As I said this is indicative of ‘deeper’ emotional problems and thus more difficult to treat. The person needs to start to feel more worthy, then the needs can start to be expressed and ways of meeting them can be established. However feeling more worthy is not an easy thing to do and this is where the therapeutic relationship assumes importance. It is through the relationship with the therapist where the client can begin to feel a bit more self worth.
The term drug addict is an nebulous term that is used in a wide variety of ways. Functional drug addict, usually refers to a person who can use recreational drugs regularly, in significant quantities and still maintain their life style, in particular their work life, in a functional way. The drugs do not debilitate the person in the place of work in any significant way.
This is a bit of a contradiction in terms because the term addict often means a person whom is consumed by their drug use. The person who wakes up in the morning and the first thing they think of is how are going to get their next hit. And if they manage to find some drugs then they take it. That means they will take it before going to work or even in the work place. This will effect their performance in the work place and thus they cannot remain functional in this way as sooner or later this will be noticed and they will be ‘sacked’ from the job or at least their performance on the job will be significantly reduced.

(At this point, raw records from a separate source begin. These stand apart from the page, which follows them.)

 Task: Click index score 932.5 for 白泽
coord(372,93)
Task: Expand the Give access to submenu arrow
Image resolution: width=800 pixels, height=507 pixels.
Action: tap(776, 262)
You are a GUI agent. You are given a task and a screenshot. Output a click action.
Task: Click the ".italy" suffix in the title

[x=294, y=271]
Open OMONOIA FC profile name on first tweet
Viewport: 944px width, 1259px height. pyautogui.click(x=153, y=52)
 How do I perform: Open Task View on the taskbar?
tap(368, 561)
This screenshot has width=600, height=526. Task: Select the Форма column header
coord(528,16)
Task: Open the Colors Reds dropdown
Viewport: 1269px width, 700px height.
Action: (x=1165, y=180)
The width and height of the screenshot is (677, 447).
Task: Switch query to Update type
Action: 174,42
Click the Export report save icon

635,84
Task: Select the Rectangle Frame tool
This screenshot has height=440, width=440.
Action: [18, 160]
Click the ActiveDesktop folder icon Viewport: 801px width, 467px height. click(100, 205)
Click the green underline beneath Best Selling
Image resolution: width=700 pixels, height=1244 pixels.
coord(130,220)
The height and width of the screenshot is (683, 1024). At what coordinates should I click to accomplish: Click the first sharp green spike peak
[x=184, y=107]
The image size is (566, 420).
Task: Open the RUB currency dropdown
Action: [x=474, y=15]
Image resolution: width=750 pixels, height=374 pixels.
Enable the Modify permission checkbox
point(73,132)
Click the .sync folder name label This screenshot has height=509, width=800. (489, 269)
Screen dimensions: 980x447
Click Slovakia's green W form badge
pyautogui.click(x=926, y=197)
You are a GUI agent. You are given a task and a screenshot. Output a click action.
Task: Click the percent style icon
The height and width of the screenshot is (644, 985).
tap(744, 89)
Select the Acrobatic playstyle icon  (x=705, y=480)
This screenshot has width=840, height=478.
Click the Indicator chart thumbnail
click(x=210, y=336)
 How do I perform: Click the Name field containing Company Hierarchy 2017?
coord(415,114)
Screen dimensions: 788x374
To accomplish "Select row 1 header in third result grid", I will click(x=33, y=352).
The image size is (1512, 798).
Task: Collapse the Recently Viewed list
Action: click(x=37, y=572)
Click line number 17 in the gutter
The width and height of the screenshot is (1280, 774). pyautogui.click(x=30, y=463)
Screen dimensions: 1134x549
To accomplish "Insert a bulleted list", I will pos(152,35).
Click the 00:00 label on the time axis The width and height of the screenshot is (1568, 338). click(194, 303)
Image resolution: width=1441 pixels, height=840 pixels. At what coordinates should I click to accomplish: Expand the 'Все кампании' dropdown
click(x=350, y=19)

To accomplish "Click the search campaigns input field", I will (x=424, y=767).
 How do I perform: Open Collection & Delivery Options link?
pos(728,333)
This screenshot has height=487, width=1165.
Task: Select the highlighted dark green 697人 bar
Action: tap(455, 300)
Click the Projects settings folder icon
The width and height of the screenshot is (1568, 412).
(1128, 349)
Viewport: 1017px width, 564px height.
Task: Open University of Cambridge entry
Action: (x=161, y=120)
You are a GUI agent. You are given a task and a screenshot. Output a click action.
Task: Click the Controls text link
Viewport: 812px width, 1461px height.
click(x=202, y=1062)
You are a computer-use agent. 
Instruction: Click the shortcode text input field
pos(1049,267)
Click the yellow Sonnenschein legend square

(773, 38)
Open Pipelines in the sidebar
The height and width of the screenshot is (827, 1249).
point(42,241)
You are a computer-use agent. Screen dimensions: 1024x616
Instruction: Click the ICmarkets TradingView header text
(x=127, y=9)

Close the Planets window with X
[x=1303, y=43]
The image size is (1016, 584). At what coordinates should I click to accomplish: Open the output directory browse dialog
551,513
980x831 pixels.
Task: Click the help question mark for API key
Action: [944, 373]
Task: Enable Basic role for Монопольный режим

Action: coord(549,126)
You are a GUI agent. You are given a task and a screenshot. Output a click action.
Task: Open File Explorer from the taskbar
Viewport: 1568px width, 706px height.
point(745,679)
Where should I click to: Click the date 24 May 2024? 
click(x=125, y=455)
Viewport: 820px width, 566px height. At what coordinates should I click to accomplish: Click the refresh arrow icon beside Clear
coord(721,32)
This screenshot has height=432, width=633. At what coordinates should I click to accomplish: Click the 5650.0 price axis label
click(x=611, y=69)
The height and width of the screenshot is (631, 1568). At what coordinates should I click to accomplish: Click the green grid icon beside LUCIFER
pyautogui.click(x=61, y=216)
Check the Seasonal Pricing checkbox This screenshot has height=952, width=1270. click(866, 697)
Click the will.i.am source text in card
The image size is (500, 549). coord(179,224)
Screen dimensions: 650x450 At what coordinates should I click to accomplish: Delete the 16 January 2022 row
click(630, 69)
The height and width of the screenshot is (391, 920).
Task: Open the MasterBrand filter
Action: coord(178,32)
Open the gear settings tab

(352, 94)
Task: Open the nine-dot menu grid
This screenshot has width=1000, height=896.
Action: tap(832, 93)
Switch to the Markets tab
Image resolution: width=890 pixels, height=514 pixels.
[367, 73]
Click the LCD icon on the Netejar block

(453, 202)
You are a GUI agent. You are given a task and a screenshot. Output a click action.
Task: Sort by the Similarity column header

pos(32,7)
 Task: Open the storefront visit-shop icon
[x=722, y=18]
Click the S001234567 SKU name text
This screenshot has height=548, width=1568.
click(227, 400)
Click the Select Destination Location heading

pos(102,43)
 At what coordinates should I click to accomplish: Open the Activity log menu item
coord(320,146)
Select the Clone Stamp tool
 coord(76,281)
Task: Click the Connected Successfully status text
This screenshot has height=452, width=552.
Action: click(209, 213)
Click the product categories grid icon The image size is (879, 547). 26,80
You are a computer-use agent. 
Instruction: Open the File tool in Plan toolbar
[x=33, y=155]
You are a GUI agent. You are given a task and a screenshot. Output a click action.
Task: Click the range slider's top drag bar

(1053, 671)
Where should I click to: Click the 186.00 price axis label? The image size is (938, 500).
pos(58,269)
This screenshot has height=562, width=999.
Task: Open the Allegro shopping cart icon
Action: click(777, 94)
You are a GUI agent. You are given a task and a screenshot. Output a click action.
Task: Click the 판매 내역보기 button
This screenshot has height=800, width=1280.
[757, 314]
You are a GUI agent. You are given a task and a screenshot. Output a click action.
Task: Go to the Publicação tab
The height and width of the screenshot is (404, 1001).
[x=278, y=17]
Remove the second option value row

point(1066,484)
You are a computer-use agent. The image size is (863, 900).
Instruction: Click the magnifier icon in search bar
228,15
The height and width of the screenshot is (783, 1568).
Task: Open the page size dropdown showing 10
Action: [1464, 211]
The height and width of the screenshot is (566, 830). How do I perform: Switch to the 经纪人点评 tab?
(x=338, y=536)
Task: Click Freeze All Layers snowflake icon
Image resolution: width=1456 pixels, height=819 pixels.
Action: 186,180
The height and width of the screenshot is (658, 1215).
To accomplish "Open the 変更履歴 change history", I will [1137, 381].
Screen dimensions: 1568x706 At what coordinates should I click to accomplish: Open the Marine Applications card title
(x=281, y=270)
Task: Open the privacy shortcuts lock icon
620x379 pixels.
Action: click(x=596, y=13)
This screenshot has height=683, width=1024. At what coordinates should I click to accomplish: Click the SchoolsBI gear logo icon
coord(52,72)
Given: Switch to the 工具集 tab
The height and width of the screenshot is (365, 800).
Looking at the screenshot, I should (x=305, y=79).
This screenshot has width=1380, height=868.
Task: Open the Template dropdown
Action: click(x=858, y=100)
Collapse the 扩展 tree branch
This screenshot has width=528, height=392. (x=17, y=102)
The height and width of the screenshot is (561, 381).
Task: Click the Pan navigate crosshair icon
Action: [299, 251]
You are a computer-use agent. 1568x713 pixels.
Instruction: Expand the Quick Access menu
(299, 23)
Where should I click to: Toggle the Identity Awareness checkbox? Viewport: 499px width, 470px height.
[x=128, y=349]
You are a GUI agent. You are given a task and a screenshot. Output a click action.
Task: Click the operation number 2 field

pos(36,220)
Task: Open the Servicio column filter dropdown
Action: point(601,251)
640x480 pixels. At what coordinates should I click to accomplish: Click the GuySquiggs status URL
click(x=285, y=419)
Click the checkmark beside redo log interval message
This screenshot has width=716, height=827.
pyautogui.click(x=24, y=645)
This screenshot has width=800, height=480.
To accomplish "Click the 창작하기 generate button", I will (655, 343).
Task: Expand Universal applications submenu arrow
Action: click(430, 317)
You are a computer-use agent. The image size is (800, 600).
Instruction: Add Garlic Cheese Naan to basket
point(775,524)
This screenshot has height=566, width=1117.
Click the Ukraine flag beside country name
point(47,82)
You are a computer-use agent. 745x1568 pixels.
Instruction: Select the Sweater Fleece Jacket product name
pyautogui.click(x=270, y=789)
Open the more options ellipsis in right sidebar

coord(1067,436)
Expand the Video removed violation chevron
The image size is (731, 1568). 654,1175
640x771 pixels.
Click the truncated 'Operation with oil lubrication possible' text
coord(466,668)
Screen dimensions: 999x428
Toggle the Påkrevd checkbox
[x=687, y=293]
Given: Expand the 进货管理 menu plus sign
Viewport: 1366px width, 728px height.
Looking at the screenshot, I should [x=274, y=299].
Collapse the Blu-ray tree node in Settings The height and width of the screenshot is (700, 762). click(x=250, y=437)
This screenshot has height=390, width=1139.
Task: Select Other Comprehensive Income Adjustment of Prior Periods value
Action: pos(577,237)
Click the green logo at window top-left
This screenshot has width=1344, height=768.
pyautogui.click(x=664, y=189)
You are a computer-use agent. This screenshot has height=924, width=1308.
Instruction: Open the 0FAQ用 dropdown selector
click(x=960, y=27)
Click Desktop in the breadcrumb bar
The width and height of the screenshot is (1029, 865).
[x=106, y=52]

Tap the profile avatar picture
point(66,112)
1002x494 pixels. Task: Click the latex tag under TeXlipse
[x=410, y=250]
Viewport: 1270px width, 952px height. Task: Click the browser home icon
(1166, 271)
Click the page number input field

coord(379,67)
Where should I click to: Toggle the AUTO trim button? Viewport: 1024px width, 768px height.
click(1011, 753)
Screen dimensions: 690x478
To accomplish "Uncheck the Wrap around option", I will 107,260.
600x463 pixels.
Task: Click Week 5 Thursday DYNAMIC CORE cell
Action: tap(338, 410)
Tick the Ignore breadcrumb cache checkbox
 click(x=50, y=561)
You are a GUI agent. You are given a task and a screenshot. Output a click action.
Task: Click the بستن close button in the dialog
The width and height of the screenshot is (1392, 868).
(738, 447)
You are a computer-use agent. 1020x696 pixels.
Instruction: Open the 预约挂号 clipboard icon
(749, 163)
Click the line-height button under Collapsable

Ben Cousins functioned at a very high level in the workplace (the football field) over a long period of time. He was amongst the best of the best in that occupation. He states in his biopic that he never took drugs on game day or the day before game day. This must have been true most of the time because any drug use would quickly reduce his level of performance at such an elite sporting level.
So he is not a drug addict in the usual sense of the word. Just go and meet a few such addicts and one quickly sees they are physically wrecked. The drugs quickly take their toll on the physique. There is no way a drug addict can function at an elite physical level. They can’t even function at a moderate physical level. They would struggle to run around a football field a couple of times let alone run a marathon every game of football they play.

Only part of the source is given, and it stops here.